Dennis Trembly is Professor of string bass at the University of Southern California. He is also one of two principal bassists for the Los Angeles Philharmonic.
Trembly learned to play the double bass with the help of David Borkenhagen, John Palacios, Peter Mercurio, and Nat Gangursky. Just before his senior year in high school, Trembly studied with Stuart Sankey at the Aspen School of Music on a full scholarship, and the following three years continued this collaboration at the Juilliard School on a Naumberg scholarship.
While in New York, Trembly freelanced with several orchestras, including the Hudson Valley Philharmonic, the Village Light Opera, American Opera Society, and the American Symphony Orchestra, under the direction of Leopold Stokowski. Trembly acquired his current position in the Los Angeles Philharmonic in 1970.

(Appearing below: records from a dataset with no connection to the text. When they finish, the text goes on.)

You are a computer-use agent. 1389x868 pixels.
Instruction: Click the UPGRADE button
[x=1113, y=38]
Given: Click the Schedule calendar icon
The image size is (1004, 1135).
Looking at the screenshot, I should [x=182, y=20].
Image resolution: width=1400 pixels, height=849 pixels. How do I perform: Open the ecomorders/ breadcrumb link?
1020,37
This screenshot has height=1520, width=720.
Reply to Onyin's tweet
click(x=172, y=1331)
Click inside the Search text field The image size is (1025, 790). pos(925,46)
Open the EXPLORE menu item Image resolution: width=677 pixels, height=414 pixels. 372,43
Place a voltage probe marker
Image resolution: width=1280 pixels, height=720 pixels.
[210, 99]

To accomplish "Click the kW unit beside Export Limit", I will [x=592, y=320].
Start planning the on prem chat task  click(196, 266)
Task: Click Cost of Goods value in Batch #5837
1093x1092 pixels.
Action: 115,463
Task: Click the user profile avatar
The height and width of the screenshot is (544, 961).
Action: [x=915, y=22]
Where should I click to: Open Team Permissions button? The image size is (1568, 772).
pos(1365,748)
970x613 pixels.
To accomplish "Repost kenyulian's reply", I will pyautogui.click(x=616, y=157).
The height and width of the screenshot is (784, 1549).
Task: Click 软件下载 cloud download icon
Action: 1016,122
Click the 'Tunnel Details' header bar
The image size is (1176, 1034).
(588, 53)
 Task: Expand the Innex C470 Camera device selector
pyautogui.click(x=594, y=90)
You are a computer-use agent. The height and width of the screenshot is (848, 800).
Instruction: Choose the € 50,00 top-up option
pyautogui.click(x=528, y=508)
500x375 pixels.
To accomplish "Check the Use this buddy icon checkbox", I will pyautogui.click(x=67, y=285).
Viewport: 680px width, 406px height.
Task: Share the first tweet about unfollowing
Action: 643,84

Active as a soloist, Trembly was a semifinalist in the 1973 G. B. Dealey Competition in Dallas, and won second prize at the 1978 International Double Bass Competition on the Isle of Man, where he performed the Concerto in E Major, by Karl Dittersdorf, with the Scottish Chamber Orchestra. He has performed and taught at universities in the U.S., Mexico, and Europe, and has been featured in recital at International Society of Bassists conventions in Cincinnati, Los Angeles, and Bloomington and Indianapolis, Indiana.
In 1989, the Los Angeles Municipal Court jury convicted Trembly of exhibiting material depicting a child engaging in sexual conduct.